Please let me know if I’ve missed any 1917 adventures that you particularly admire. Enjoy!
- H. Rider Haggard’s Allan Quatermain frontier adventure Finished. Allan Quatermain, English big-game hunter and adventurer, is the hero of over a dozen Haggard novels, including King Solomon’s Mines. Although he supports colonial efforts to spread civilization in the Dark Continent, Quatermain also favors native Africans having a say in their affairs. He is a particular friend of the Zulu people — whose final, unsuccessful battles (in the late 1870s) against English forces this novel depicts. In the first half of this elegiac novel, Quatermain gets involved in the problems of a couple in the bush veld; in the second half, he participates in Zulu war councils and witnesses the tragic demise of a great people. The characters are interesting and amusing; the battles are bloody; and, as always with Haggard, there is a touch of mysticism. The wizard Zikali, ‘The-Thing-that-should-never-have-been-born,’ whom we met previously, finally gets his revenge upon Zulu royalty. Fun fact: This is the third installment in Haggard’s excellent Zulu trilogy, the first two being Marie (1912) and Child of Storm (1913).
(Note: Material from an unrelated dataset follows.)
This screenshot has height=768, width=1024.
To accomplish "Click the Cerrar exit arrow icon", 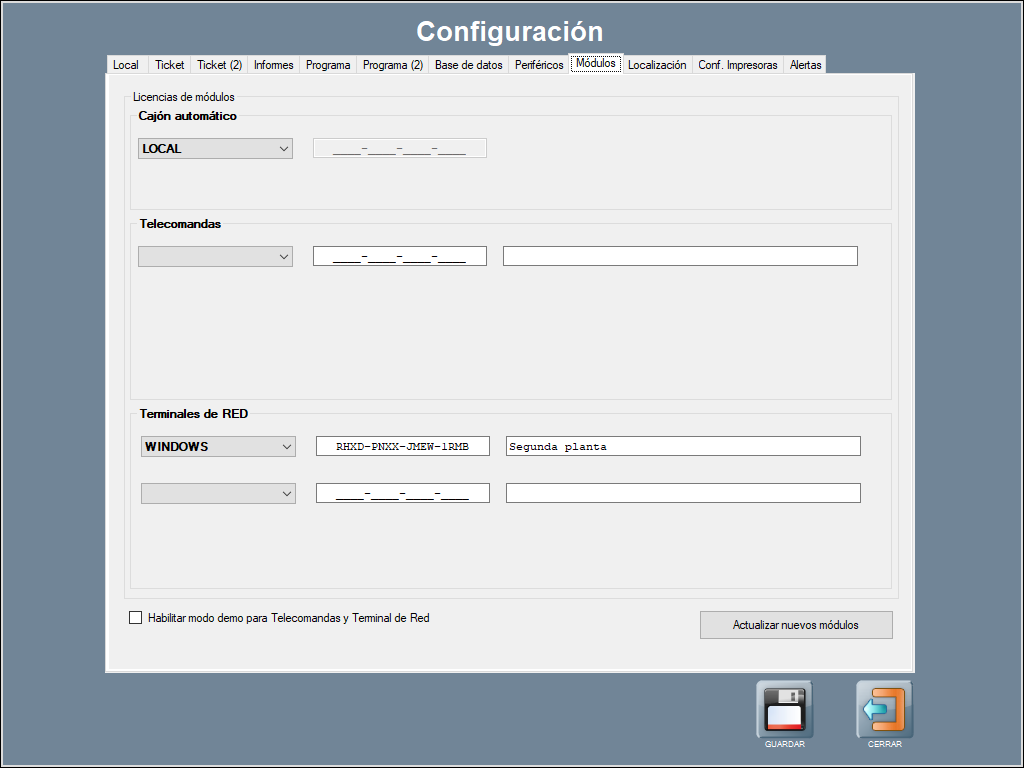I will click(884, 709).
- L. Frank Baum‘s Oz fantasy adventure The Lost Princess of Oz. When Princess Ozma disappears from the Emerald City (along with Glinda the Good’s, and the Wizard of Oz’s, magic tools), search parties are formed. Dorothy and the Wizard, accompanied by Button-Bright (from The Road to Oz), Trot (from The Scarecrow of Oz), and Betsy Bobbin (from Tik-Tok of Oz) head to Winkle Country. Along the way, they travel through autocratic kingdoms, and hear tales about Ugu the Shoemaker, an evil wizard. Meanwhile, Cayke the cookie cook (from the Land of the Yips) and Frogman, a conceited humanoid frog, head out in search of her missing magic dishpan. There’s a pure energy compound called zosozo; a bad-ass teddy bear named Corporal Waddle; and a battle between Frogman and Ugu — who’s been turned into a giant dove — in a wicker palace. Crazy! Fun fact: Unlike the previous nine Wizard of Oz sequels — picaresques, intended to introduce readers to new fantastical biomes, each of which Baum hoped he might be able to spin off into its own popular franchise — this one is a mystery, as well.
- P.G. Wodehouse’s comical crime adventure Piccadilly Jim. Considered by many readers to be among Wodehouse’s three best novels, Piccadilly Jim concerns the efforts of reformed playboy Jim Crocker to win the affections of Ann, a young woman who loathes him… by pretending to be someone else, named Algernon; and then, at Anne’s request, by pretending to be Algernon impersonating Jim. Half the novel’s characters are impersonating someone else: Jim’s father, for example, pretends to be a butler; a detective pretends to be a parlor maid; and an international thief pretends to be an aristocrat. Meanwhile, Jim must rescue his loathsome, spoiled young cousin, Ogden, from kidnappers. And there’s a baseball theme thrown into the mix. This is the source, one suspects, for later screwball comedies from The Lady Eve to Hergé’s Land of Black Gold. Fun fact: The story originally appeared in the US in the Saturday Evening Post between 16 September and 11 November 1916.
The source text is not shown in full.